Fragmento seleccionado:
El mundo es muy raro, a nada que te pegues un garbeo por el barrio, y como decía el difunto Umbral, las historias no son de nadie y sobran por todas partes. El personaje cae en tus manos casi por casualidad y luego vas y como sostenía Borges, le pones la explicación más estética a la que puedes optar.

¿Por qué crees que resultan tan fascinantes personajes como los «putos de retretes»?

Es lo que decía Cela, que no se puede hacer una novela con el yerno ideal, que aprueba unas oposiciones y lleva una vida de orden y que, por el contrario, las novelas se hacen con las ovejas negras. Si te pones a contar en la sobremesa de un bautizo que tu hijo saca buenas notas y se hace todos los días la cama, la mesa se vaciará en menos que canta un gallo y se irán todos al bailable, a entretenerse, pero si te pones a hablar de un primo segundo que tienes que le escribe cartas de amor a un pastor alemán, se quedarán y preguntarán pormenores: ¿Y el perro le corresponde? ¿Se van a ir a vivir juntos? ¿Piensan tener familia? Claro, estas cosas le pasan siempre a un primo segundo, no a uno carnal.

Extracto de datos:
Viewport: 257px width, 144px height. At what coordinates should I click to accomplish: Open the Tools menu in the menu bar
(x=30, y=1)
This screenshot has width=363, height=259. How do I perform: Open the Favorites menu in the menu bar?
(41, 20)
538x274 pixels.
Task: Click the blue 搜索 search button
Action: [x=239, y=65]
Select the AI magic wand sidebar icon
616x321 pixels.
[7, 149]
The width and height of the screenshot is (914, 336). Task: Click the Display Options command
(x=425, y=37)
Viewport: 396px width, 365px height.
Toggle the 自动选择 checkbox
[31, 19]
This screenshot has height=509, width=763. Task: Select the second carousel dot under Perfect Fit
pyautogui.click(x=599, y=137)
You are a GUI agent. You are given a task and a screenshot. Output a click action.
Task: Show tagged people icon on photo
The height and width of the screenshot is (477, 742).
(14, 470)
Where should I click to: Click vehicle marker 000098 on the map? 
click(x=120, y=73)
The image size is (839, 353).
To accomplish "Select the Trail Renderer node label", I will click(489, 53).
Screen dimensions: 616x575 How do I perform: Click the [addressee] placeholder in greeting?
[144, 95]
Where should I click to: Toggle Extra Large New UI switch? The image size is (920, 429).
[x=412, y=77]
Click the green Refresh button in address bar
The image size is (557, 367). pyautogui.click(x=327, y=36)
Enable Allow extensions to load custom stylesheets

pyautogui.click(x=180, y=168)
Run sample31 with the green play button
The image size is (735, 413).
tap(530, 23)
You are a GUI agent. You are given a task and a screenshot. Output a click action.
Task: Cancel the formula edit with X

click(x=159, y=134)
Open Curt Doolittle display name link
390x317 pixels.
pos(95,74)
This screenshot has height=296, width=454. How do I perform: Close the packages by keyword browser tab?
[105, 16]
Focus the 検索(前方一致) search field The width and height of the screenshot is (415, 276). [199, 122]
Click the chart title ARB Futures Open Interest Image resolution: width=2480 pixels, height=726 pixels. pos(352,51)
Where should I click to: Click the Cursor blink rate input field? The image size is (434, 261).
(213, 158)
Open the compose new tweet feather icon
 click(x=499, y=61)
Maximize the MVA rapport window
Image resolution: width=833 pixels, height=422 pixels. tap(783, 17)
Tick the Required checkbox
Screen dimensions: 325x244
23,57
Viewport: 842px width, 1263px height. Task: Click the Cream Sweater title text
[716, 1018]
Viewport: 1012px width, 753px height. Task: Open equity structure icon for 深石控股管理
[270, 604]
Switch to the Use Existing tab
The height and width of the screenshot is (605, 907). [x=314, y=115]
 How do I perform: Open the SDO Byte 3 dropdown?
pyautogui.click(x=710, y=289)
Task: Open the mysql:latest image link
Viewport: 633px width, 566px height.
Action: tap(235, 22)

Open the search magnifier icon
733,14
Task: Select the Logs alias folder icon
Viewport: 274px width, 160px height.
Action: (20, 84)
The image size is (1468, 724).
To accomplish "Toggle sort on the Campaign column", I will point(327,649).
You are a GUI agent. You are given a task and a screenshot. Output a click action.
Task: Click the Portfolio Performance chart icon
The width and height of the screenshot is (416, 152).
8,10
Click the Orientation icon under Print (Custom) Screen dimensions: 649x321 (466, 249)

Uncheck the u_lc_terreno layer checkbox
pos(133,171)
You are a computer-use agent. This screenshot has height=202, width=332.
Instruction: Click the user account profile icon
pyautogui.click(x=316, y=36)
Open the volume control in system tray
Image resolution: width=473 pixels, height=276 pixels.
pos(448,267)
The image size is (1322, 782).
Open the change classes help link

Tareas del ejercicio:
1/ Repite literalmente el tramo del fragmento sobre los personajes de novela que va desde «Es lo que decía» hasta «a uno carnal.».
2/ Prosigue el fragmento sobre los personajes de novela a partir de su última oración.

Resultados obtenidos:
1/
Es lo que decía Cela, que no se puede hacer una novela con el yerno ideal, que aprueba unas oposiciones y lleva una vida de orden y que, por el contrario, las novelas se hacen con las ovejas negras. Si te pones a contar en la sobremesa de un bautizo que tu hijo saca buenas notas y se hace todos los días la cama, la mesa se vaciará en menos que canta un gallo y se irán todos al bailable, a entretenerse, pero si te pones a hablar de un primo segundo que tienes que le escribe cartas de amor a un pastor alemán, se quedarán y preguntarán pormenores: ¿Y el perro le corresponde? ¿Se van a ir a vivir juntos? ¿Piensan tener familia? Claro, estas cosas le pasan siempre a un primo segundo, no a uno carnal.

2/
Te presentas ante el lector como «su seguro servidor». ¿Eso qué significa y qué implicaciones tiene?

«Su seguro servidor» es casi un arcaísmo, ya casi nadie lo usa, con lo que el autor se convierte en un personaje y evita la incomodidad de usar el «yo», que no deja de ser pretencioso. Decir «yo pienso que…» es darse mucha importancia, como si lo que pensases le importase a alguien media mierda, que es lo que suele ocurrir. Usando la tercera persona y con un giro un poco artificioso vas y sueltas tus mezquindades y tus pobres conclusiones con desahogo marcando una distancia.

Es horrorosa la gente que se autocita como si estuviera diciendo por Gracián o por Sócrates, esa gente que suele decir: «como yo digo, esto es tal o cual…». ¿A quién le importa lo que tú digas? Ni que fueras Descartes. En realidad, lo de «su seguro servidor» es una forma de defensa y de hacerme el sueco.

Y tu autocensura, ¿qué? ¿Te la has pasado por el forro?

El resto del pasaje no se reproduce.